そいていよいよ国宝「十一面観音」とご対面である

中には7〜8人ほど人がいた

ここはタイミング的には国宝とマンツーマンになることも多い

なんか凄く贅沢な体験ができるのである

十一面観音様は平安時代の生まれである

深い慈悲をたたえた表情

これはインドや西域の作風を伝えており、我々を魅了する腰を少し左にひねった官能的なプロポーションに大きく作られた頭上面とその配置

耳には「じとう」と呼ばれるイヤリングなど数々の十一面観音の特徴を備えている

小柄ながら王朝時代の装飾美をよく表現した観音像で着衣には切金で美しい文様が繊細華麗に施されている

伏し目がちの穏やかな表情や両頬の豊かな丸い相好に細身でなで肩の穏やかなスタイルなどに平安時代末期・十二世紀の特徴がよく表れていて「もっとも美しい十一面観音像」との呼び声も高いのである

十一面観音には後頭部にもう一つの顔がある

これを暴悪大笑面というのだが

ここの十一面観音様は裏からの鑑賞もできるので、ちゃんとこの暴悪大笑面が見られるのである

「暴悪大笑面」

(必要な対応 1): 十一面観音を扱った本文によれば、この観音像の耳にあるイヤリングは何と呼ばれていますか。
(必要な対応 2): 十一面観音の拝観を記した本文を、末尾の「暴悪大笑面」の後から書き継いでください。

(提示資料):
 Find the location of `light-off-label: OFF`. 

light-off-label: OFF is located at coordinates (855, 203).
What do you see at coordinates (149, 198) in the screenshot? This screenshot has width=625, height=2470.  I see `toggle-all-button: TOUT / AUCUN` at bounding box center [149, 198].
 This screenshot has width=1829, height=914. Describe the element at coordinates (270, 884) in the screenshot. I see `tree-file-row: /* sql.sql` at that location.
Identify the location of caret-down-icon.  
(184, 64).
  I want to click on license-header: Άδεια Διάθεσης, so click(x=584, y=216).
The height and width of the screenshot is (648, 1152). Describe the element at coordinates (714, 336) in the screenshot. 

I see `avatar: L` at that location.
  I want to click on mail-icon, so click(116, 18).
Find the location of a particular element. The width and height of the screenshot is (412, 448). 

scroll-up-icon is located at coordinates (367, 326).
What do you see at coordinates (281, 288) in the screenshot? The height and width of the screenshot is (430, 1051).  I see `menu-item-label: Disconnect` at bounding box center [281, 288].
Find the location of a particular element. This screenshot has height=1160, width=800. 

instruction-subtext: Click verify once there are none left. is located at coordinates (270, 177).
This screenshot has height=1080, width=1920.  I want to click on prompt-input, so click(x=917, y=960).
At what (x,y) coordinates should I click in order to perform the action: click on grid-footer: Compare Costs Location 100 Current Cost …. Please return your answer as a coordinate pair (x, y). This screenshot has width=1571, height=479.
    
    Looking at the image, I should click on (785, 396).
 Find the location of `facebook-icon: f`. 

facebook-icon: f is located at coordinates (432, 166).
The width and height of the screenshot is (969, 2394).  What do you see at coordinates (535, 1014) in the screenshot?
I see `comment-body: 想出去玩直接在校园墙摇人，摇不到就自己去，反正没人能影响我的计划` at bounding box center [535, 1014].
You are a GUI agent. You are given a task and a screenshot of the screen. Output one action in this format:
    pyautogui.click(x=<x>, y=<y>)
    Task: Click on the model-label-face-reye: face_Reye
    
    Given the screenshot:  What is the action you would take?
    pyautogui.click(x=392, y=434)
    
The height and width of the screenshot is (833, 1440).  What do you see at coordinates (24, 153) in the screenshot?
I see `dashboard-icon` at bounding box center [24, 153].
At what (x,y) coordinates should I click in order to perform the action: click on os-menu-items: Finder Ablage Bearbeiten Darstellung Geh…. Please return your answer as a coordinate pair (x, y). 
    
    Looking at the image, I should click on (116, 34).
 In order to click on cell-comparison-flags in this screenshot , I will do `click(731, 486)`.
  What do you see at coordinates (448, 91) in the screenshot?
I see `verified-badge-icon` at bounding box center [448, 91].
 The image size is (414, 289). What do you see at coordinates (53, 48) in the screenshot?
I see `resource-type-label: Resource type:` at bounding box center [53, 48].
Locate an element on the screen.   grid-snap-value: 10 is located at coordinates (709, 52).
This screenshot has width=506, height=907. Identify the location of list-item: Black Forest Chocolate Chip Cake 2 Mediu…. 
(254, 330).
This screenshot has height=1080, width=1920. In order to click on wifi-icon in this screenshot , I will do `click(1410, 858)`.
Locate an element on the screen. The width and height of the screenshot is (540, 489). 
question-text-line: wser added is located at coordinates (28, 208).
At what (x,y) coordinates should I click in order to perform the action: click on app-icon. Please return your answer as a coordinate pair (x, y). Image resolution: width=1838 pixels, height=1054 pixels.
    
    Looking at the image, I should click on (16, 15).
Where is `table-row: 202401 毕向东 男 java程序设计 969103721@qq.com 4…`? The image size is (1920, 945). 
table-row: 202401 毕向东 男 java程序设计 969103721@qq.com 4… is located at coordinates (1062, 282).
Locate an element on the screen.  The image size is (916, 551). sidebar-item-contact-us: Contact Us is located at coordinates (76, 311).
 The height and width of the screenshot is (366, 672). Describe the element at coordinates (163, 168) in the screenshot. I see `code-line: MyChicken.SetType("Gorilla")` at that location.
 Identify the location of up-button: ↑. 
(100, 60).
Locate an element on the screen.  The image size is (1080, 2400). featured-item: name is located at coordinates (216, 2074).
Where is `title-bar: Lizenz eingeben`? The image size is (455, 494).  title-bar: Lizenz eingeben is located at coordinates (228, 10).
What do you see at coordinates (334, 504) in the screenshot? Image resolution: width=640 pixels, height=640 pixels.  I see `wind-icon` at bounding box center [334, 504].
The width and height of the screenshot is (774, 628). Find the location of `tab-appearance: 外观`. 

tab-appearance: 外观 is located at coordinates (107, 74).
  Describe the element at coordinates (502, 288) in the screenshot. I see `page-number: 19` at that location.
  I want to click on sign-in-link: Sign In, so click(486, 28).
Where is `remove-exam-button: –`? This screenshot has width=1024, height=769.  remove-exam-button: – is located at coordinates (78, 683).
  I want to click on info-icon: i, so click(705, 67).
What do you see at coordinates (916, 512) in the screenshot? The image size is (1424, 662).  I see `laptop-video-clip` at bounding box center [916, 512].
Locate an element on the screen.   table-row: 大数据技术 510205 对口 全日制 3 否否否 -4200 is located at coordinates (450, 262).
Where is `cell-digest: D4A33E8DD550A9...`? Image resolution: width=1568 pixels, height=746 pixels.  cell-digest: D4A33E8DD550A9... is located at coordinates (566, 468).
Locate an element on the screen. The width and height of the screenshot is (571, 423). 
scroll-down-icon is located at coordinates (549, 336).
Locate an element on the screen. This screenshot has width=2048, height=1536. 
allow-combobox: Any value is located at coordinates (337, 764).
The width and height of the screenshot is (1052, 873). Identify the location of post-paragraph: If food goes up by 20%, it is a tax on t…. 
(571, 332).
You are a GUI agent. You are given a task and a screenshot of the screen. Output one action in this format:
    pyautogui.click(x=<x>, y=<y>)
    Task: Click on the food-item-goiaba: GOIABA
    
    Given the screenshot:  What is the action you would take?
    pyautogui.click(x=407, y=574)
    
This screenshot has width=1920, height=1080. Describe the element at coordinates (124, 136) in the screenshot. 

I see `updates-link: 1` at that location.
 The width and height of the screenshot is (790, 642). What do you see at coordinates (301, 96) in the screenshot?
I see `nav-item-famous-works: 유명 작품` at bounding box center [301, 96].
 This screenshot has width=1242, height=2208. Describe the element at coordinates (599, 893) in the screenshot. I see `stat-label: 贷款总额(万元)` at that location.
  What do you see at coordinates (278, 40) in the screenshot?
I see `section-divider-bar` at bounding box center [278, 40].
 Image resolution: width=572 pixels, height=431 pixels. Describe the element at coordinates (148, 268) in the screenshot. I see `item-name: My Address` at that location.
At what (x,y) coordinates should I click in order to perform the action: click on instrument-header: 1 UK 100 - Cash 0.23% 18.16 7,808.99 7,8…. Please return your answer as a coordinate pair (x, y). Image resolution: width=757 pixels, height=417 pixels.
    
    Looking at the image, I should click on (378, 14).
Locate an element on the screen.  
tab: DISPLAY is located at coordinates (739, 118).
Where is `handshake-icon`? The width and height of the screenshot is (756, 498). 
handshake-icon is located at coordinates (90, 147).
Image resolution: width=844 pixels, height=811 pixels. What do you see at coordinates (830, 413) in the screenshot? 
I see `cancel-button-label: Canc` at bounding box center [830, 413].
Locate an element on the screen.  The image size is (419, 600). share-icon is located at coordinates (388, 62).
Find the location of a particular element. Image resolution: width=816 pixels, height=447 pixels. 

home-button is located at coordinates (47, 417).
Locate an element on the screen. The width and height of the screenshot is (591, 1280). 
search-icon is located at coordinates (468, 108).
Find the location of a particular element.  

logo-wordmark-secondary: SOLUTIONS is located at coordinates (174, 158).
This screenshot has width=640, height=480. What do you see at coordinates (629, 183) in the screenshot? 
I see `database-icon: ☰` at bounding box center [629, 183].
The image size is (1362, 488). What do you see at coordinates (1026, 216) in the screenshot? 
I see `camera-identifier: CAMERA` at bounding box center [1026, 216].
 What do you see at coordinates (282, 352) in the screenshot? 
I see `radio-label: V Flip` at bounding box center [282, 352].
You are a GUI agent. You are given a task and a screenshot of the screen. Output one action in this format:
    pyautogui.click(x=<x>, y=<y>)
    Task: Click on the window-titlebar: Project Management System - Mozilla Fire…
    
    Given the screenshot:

(回答 1): 「じとう」と呼ばれています。

(回答 2):
煩悩だらけの人間を笑い飛ばす顔である

これは必見だ、笑ってはいるが・・・とても・・・怖い・・・

そしてお隣には大日如来が鎮座されておる

このかたも平安時代のお生まれだそうだ

大日如来には「金剛界」「胎蔵界」と異なる2種類の大日如来がおられる

「印」と呼ばれる手の形で見分けがつくのだがここの大日如来胎蔵界大日如来である

法界定印を結ぶ大日如来像は、優しくまとまりの良い穏やかな相好やふくよかな丸いお顔になで肩である。蓮のような衣文に包まれた両膝など、藤原仏の典型的な様式をよく示していてこれもまた素晴らしい大日如来なのだ

俺的にはもはや国宝なのだ

つまり「俺宝」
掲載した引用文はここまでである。